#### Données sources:
*-*-*

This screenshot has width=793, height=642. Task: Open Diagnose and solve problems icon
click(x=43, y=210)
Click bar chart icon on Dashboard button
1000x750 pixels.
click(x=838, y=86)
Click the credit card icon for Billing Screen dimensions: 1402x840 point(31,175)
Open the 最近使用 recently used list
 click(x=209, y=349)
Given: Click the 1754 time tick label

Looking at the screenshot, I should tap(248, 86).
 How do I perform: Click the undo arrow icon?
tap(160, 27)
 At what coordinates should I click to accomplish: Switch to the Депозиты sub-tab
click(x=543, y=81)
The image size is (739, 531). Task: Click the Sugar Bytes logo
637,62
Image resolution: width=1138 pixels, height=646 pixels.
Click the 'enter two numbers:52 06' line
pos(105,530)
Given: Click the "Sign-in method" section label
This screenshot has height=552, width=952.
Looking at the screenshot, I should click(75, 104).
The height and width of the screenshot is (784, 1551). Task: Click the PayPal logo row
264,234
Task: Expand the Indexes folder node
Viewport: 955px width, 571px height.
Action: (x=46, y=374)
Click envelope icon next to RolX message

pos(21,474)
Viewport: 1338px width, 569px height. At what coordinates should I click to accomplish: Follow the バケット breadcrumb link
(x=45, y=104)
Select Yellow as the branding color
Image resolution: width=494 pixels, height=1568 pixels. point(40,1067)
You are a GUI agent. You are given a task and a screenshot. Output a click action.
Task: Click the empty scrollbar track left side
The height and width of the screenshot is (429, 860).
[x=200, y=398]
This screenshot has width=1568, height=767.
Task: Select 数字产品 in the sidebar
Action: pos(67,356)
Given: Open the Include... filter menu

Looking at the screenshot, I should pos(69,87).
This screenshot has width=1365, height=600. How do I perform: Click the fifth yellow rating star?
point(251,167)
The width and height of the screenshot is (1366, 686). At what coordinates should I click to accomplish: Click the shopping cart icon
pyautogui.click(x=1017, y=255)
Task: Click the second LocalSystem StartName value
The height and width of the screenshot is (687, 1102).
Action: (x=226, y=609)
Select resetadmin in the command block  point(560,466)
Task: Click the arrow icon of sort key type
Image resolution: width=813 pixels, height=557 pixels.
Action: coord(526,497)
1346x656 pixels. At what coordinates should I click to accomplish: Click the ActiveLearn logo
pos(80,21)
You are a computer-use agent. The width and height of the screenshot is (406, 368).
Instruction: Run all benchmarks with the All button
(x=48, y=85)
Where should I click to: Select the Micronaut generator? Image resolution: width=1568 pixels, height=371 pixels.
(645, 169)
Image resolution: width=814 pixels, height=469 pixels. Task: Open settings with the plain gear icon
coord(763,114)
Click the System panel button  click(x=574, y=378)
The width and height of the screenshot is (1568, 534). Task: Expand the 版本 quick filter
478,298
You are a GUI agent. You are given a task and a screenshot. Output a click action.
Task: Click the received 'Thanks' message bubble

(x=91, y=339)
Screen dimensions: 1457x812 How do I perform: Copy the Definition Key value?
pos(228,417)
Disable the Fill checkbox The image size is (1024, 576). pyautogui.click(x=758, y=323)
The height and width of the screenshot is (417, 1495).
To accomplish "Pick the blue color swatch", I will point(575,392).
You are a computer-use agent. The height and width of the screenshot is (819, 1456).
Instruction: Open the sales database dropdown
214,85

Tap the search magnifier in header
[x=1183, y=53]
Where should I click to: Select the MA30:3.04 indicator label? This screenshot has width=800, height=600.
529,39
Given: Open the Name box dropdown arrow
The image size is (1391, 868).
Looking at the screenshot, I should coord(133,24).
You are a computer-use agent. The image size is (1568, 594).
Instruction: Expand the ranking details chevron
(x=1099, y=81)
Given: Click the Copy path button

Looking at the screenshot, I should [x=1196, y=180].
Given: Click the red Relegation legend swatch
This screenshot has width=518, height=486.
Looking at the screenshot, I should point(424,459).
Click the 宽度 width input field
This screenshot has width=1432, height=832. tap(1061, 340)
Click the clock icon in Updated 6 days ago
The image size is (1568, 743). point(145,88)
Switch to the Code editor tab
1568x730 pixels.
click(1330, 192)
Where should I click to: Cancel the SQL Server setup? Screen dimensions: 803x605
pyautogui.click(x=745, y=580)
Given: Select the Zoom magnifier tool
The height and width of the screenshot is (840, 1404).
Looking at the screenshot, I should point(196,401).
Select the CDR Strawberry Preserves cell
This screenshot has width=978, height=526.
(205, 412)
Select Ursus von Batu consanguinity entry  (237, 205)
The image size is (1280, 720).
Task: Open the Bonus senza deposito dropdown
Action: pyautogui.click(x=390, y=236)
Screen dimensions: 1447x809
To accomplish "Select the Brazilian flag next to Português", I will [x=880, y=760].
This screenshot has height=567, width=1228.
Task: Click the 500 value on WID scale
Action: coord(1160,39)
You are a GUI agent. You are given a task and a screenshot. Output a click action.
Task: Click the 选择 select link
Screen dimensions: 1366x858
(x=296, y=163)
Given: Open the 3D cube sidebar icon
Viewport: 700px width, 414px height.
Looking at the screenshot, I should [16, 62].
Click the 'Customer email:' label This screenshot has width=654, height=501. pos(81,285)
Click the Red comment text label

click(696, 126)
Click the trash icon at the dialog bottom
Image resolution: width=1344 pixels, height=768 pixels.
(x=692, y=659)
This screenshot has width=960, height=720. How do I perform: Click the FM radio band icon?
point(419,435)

*-*-*

#### CONSIGNES À SUIVRE:
Repérez chaque ligne des données contenant la chaîne « pyautogui » et recopiez-la, en tenant compte de la casse.

#### RÉPONSE ATTENDUE:
pyautogui.click(x=1017, y=255)
Disable the Fill checkbox The image size is (1024, 576). pyautogui.click(x=758, y=323)
pyautogui.click(x=745, y=580)
Action: pyautogui.click(x=390, y=236)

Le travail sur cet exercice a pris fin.